On 20 September 1972, a letter was sent to all NFBTE regional secretaries around the country from its head office in London. It was headed “Intimidation Dossier”. The dossier was presented to the Home Secretary, Robert Carr, who had previously been Secretary of State for Employment and overseen the introduction of the contentious Industrial Relations Act 1971. Out of 85 instances of alleged intimidation and violence detailed in the dossier, only six related to north Wales. Despite the undeniable fact that most incidents occurred elsewhere, the Home Secretary instructed the chief constables of West Mercia and Gwynedd police forces to carry out an inquiry into picketing in north Wales during the strike. Let us not forget that, as was said earlier, none of the pickets was cautioned or arrested on the day, the unions did not receive any complaints from the police about the conduct of the pickets, and photographic evidence shows that the police were present and mingling freely with strikers.

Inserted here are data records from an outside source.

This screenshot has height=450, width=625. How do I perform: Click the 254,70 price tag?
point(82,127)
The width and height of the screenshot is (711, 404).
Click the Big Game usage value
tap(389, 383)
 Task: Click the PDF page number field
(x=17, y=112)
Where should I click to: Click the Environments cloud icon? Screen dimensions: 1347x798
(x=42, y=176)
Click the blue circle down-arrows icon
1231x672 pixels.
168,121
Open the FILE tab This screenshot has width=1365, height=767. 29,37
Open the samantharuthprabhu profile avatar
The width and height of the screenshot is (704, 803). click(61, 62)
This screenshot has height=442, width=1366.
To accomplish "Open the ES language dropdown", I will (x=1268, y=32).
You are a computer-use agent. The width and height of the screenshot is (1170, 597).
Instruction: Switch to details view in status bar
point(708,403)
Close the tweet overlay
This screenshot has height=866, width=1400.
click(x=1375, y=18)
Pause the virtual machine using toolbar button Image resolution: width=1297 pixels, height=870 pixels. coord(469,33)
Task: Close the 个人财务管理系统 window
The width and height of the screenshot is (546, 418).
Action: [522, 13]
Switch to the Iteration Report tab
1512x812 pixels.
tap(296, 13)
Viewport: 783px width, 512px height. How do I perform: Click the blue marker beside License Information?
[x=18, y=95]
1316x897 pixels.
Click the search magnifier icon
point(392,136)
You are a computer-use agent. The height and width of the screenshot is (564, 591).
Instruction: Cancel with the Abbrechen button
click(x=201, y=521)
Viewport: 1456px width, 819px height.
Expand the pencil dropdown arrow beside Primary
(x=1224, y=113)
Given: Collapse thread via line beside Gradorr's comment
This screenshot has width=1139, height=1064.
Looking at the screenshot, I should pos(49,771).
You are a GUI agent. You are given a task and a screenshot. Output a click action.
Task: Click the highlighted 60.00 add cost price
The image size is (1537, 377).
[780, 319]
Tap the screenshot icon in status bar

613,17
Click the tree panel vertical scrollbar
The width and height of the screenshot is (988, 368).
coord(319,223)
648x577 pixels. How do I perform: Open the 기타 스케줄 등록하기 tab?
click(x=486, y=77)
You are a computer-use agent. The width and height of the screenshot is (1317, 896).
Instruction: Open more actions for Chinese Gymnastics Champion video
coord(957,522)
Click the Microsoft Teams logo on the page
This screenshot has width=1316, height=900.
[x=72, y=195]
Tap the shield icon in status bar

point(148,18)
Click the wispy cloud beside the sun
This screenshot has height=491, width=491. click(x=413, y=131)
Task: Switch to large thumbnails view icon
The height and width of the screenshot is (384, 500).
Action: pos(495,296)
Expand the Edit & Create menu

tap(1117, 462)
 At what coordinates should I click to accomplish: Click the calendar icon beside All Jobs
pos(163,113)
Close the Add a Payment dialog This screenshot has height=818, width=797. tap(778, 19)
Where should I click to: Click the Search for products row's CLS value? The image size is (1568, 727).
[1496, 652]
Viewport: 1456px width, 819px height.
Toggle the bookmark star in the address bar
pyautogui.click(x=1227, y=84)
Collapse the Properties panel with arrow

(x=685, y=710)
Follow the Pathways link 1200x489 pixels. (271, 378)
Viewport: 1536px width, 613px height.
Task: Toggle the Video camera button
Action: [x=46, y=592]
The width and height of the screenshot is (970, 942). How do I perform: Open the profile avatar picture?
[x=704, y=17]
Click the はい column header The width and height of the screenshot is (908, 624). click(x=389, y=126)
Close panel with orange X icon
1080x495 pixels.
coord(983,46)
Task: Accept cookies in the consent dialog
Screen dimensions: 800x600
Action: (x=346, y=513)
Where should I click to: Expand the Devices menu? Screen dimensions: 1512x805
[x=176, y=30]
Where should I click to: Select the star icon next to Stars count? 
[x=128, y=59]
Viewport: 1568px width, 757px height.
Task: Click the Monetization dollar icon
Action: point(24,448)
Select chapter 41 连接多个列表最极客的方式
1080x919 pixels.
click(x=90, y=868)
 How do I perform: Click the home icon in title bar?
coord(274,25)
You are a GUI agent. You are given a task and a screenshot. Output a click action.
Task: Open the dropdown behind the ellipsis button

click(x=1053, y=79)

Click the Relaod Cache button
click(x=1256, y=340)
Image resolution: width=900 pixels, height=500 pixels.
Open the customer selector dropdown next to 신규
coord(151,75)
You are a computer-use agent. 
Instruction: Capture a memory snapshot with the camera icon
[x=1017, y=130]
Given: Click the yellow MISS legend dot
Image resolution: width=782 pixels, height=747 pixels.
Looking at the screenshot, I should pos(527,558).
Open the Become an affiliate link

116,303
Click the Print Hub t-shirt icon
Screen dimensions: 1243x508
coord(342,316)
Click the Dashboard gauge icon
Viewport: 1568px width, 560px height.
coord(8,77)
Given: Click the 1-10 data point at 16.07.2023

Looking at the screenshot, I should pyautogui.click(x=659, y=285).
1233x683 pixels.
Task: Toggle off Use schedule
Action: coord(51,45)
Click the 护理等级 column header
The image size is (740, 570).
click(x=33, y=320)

Some police had their hands in their pockets—hardly intimidation.

We now know that of the 900 statements taken, 600 were disregarded by the authorities, presumably because they failed to corroborate what the police hoped they would say. On 11 October 1972, Robert Carr told this House that in his opinion there was no deficiency in the law as it stood, and the problem lay with enforcement. In other words, he was pressuring the police who he believed had failed to do their job properly. A few days later, the then Attorney-General, Sir Peter Rawlinson QC, gave a speech to the Tory 1922 committee in which he used strikingly similar language. Following that, we know that of the 200 or so pickets identified, just 24 were carefully selected for a political show trial at Shrewsbury Crown court, and charged with the offence of intimidation under section 7 of the Conspiracy and Protection of Property Act 1875.